Deniz Yucel, the German-Turkish dual citizen who worked as the Istanbul correspondent for Die Welt, was released while Istanbul prosecutors indicted him on charges of spreading propaganda for the Kurdistan Workers’ Party (PKK) terrorist organization and inciting violence in support of the movement alleged to have been behind the July 2016 coup attempt. The charges carry a maximum 18-year sentence.
He was arrested in February 2017, according to Die Welt, after voluntarily going in for questioning at the police headquarters in Istanbul where he was subsequently taken into custody without charge. He was transferred less than a month after his initial arrest to Silivri high-security prison and placed shortly thereafter in solitary confinement. It wasn’t until April that German consulate workers were able to meet with him, and he wasn’t removed from solitary confinement until December. Yucel was finally released from pretrial detention in February after ongoing diplomatic negotiations between Germany and Turkey.
However, the six other media workers were not so lucky. Writer and former editor Ahmet Altan, columnist and TV host Mehmet Altan, advertising director Yakup Simsek, commentator and former security officer Sukru Tugrual Ozsengul, former designer Fevzi Yazici, and journalist and TV host Nazli Ilicak were all sentenced to life in prison for alleged involvement in the 2016 coup. Ahmet and Mehmet Altan and Nazli Ilicak were accused of “trying to overthrow the constitutional order” for broadcasts made shortly before the coup took place that were critical of the government.
The Turkish Constitutional Court, the highest legal authority in the country, had previously ordered the release from pretrial detention of Ahmet and Mehmet Altan, two brothers, but a lower court in Istanbul ignored the decision and kept the two in prison. In another similar instance, an Istanbul court ordered the release on March 31, 2017 of 19 journalists being held in pretrial detention, but they were re-arrested even before they left prison after the prosecutor appealed the decision.
The most recent rounds of attack on the freedoms of media workers in Turkey can be traced back to the failed July 2016 coup, which the Turkish government blamed on Fetullah Gülen, an exiled Islamic cleric living in Pennsylvania, and his global movement of followers, later dubbed the Fetullah Gulen Terrorist Organization, or FETO for short. Following the coup, the government began a massive purge, removing half of the judges in the country from their positions, firing more than 140,000 workers from their government jobs, arresting more than 50,000 people—of whom many still await trial—and closing over 180 media organizations.
The charges range from terrorism, trying to destabilize the republic and spreading propaganda, but the one constant was that thousands of voices critical of the government were swept up under the same pretense, often with little to no evidence. Many have been arrested merely for having accounts at alleged FETO-linked banks or using the encrypted messaging app ByLock, which is popular throughout Gulen's movement. According to Sputnik Turkey, one investigation in Istanbul issued arrest warrants in August for 35 journalists accused of FETO association just for using the ByLock application.

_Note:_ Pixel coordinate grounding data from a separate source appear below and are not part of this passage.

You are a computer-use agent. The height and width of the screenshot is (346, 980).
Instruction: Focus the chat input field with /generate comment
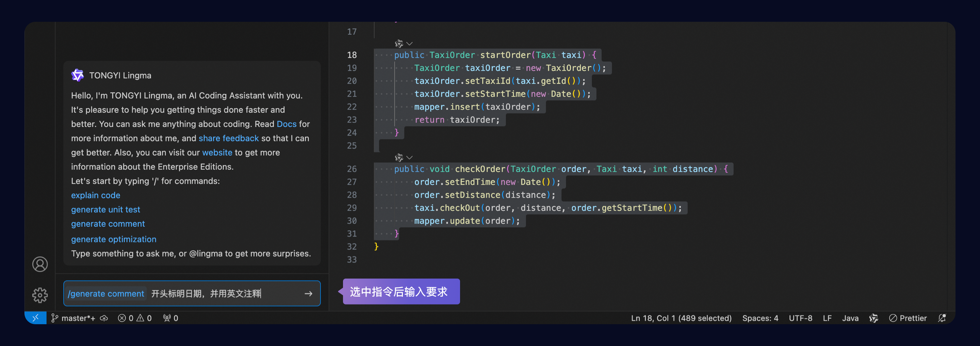click(192, 293)
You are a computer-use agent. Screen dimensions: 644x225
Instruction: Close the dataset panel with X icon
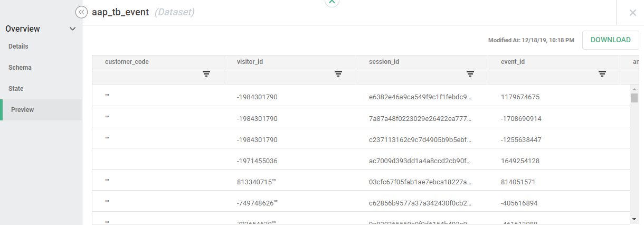[632, 13]

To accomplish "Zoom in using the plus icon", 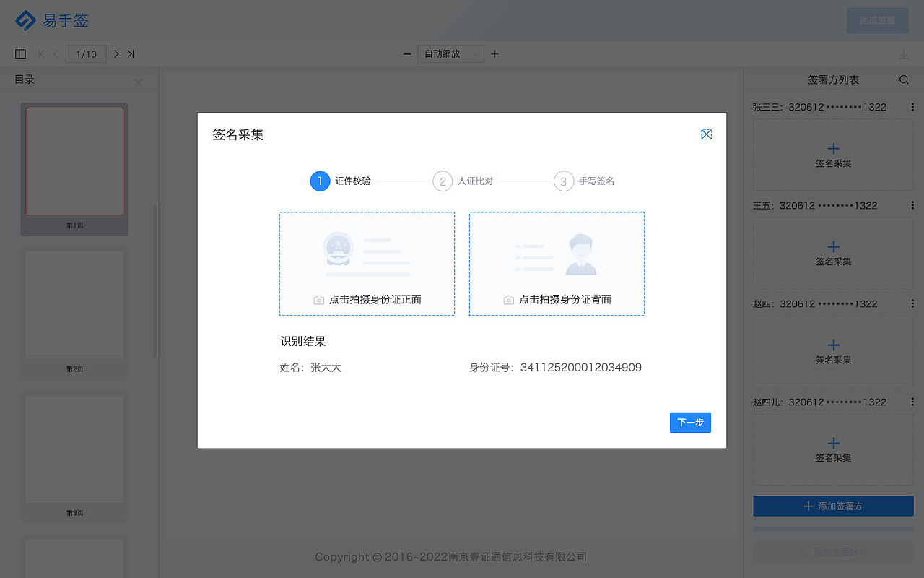I will click(494, 53).
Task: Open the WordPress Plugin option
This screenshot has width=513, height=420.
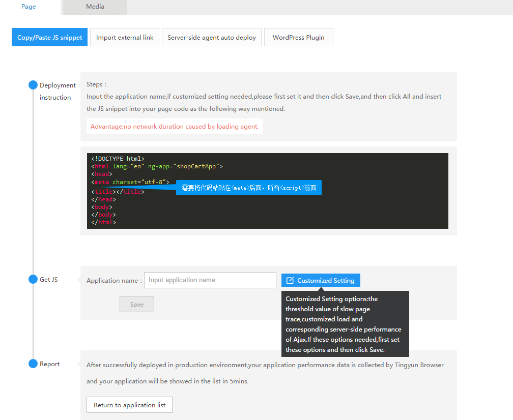Action: pyautogui.click(x=298, y=37)
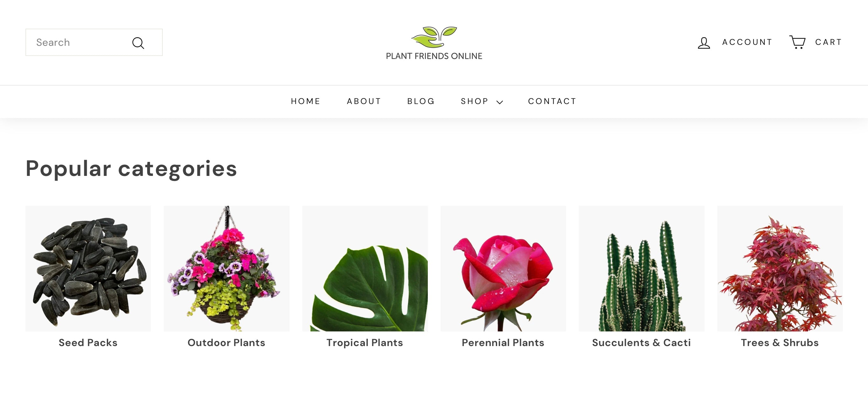The width and height of the screenshot is (868, 403).
Task: Open the Contact page
Action: tap(552, 101)
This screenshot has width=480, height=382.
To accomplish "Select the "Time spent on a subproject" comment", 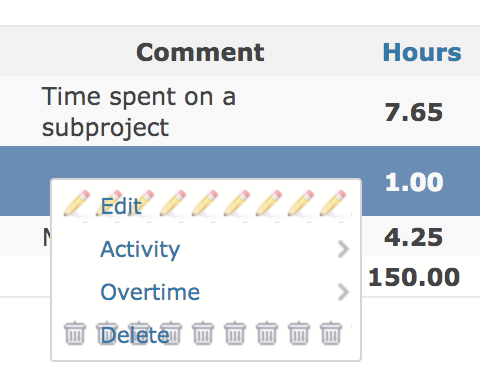I will pos(139,112).
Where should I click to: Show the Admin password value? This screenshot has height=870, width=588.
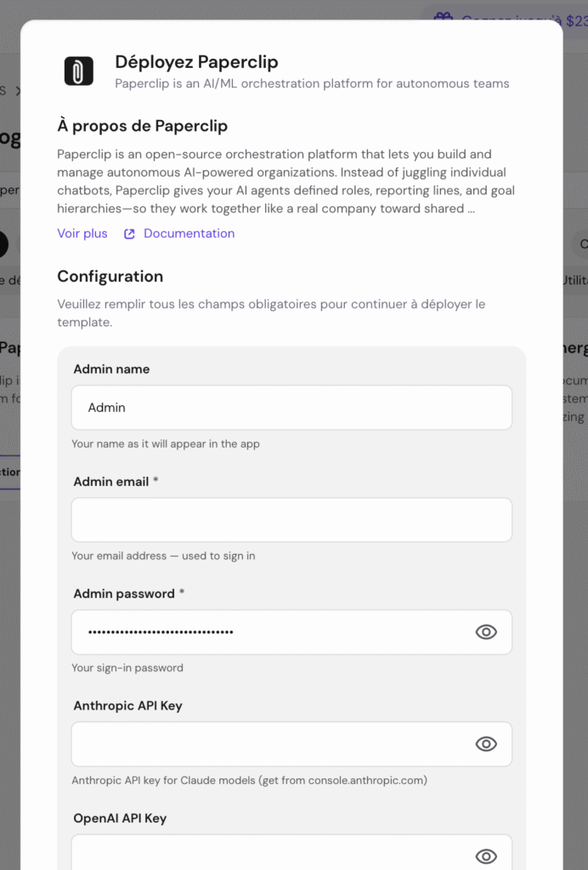coord(486,632)
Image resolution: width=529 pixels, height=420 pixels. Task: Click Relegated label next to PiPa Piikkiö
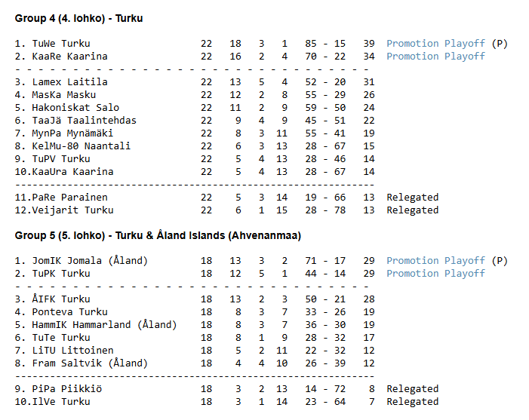412,389
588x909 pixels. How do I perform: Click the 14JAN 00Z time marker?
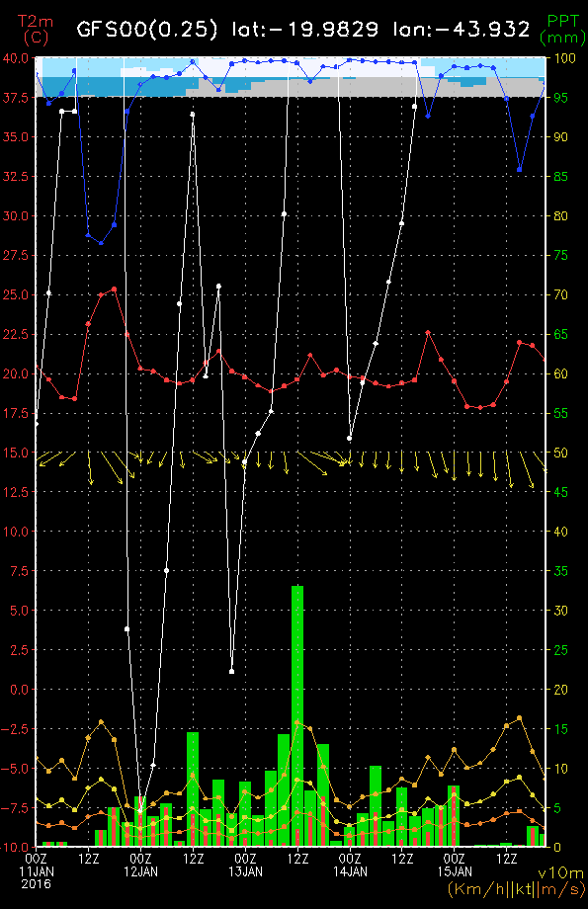[350, 865]
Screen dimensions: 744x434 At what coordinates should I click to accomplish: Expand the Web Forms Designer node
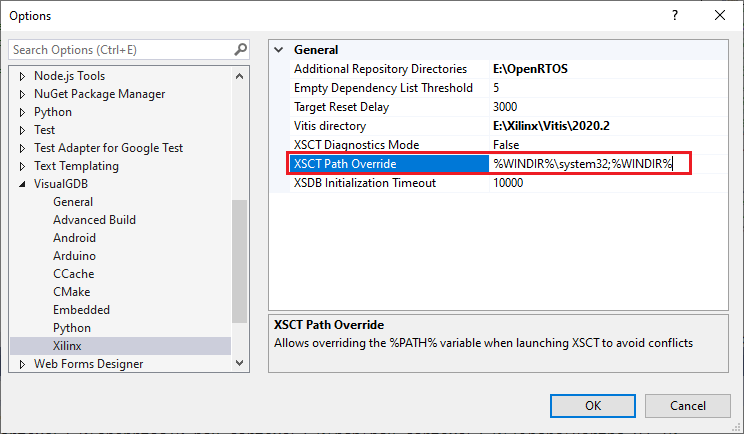point(22,364)
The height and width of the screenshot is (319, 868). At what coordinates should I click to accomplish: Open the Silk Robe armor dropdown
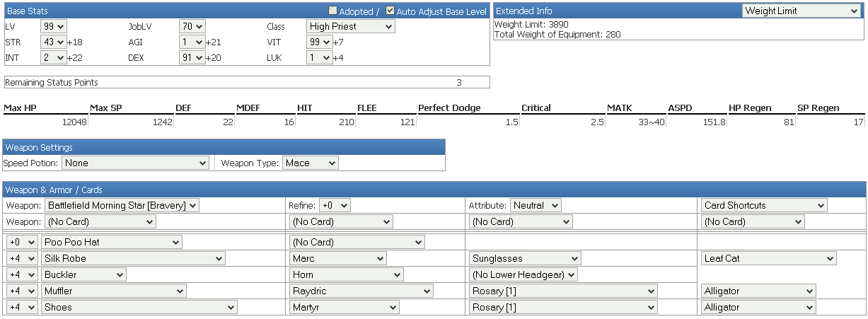click(x=133, y=258)
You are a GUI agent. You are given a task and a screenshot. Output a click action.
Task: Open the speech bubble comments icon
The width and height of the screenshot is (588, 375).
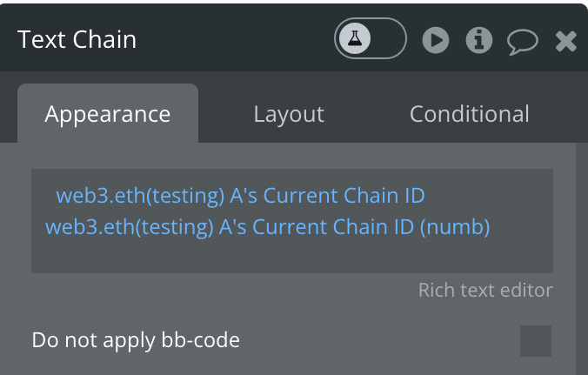[523, 41]
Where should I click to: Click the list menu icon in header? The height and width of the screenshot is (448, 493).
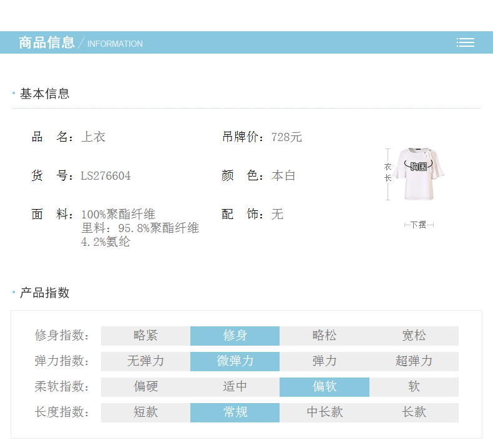tap(465, 42)
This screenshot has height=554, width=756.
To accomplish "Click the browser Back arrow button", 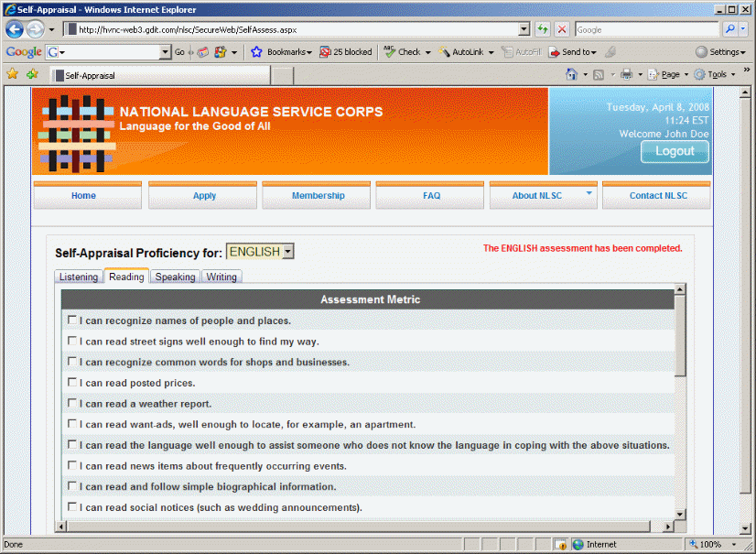I will 15,29.
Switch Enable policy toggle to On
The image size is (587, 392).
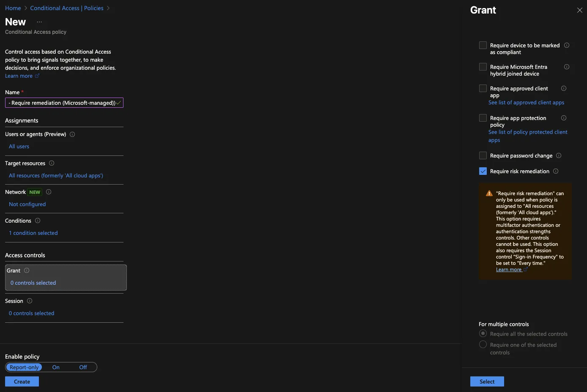tap(56, 367)
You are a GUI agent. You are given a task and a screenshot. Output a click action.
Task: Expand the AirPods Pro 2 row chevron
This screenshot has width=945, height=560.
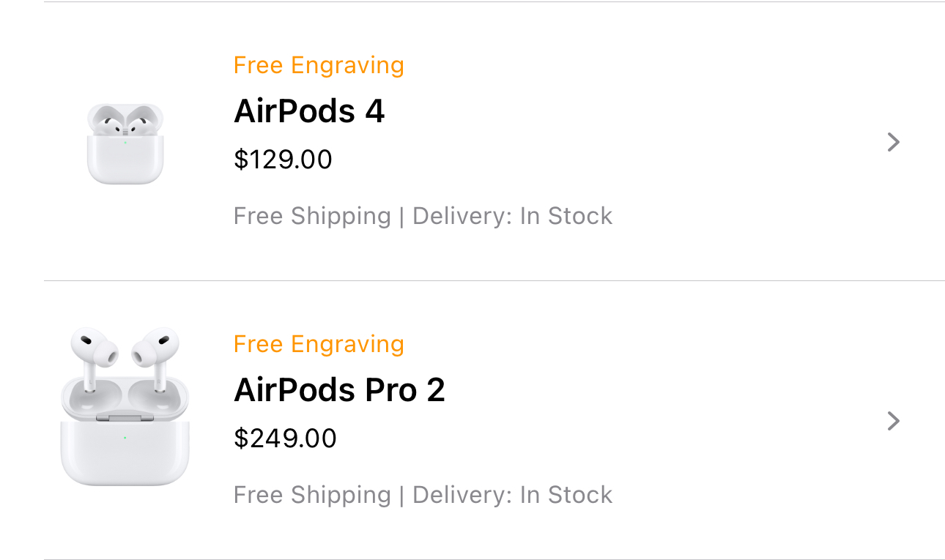click(892, 421)
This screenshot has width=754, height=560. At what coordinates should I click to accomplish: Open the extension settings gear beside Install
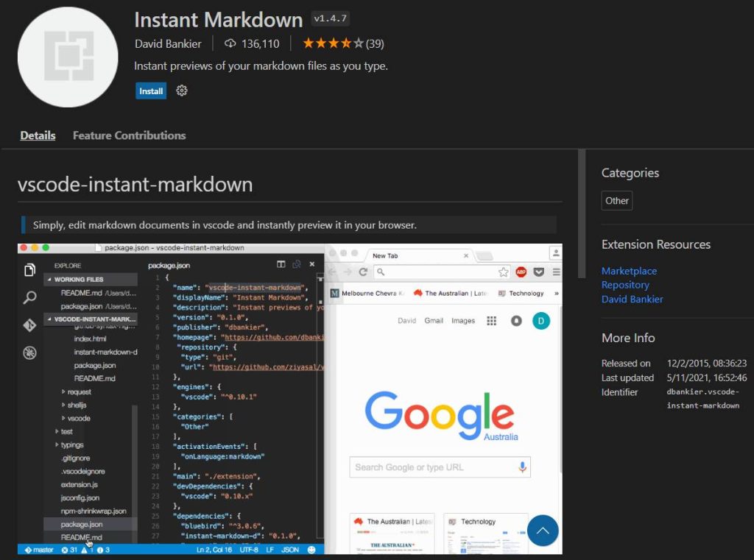[181, 91]
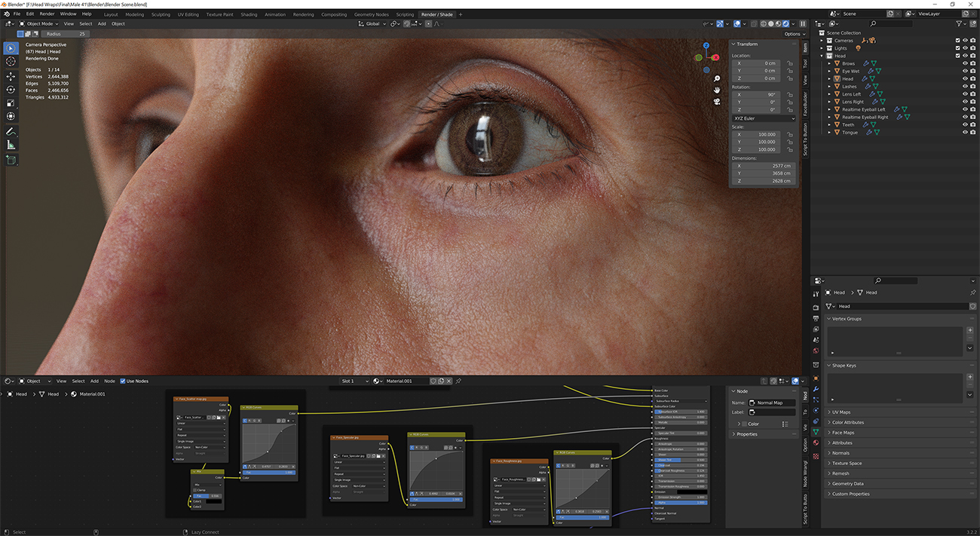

Actions like these are what have led prominent international press freedom organizations to vocalize concern about the rapidly deteriorating situation. In the annual ranking of global press freedom that Reporters Without Borders (RSF) publishes, Turkey fell four places from its 2016 score to 155 of the 180 countries ranked in 2017. The Economist Intelligence Unit recently began to include media freedom in their yearly Democracy Index and ranked Turkey 154th place, citing the crackdown in the wake of the coup attempt and government blocking of social media and critical websites. Freedom House doesn’t issue rankings or scores in its assessment of global freedom, but it gave scathing criticisms of the current situation.
The Committee to Protect Journalists (CPJ) compiles data regarding deaths and detentions of media workers and reported that Turkey earned the title of the world’s worst jailer of journalists for the second year in a row. Currently, 73 journalists are in prison in Turkey, although they noted that based on different methodologies, other organizations have produced higher numbers. Article 19, an organization devoted to research and advocacy for freedom of expression and information, counted 153 journalists and media workers behind bars in November 2017.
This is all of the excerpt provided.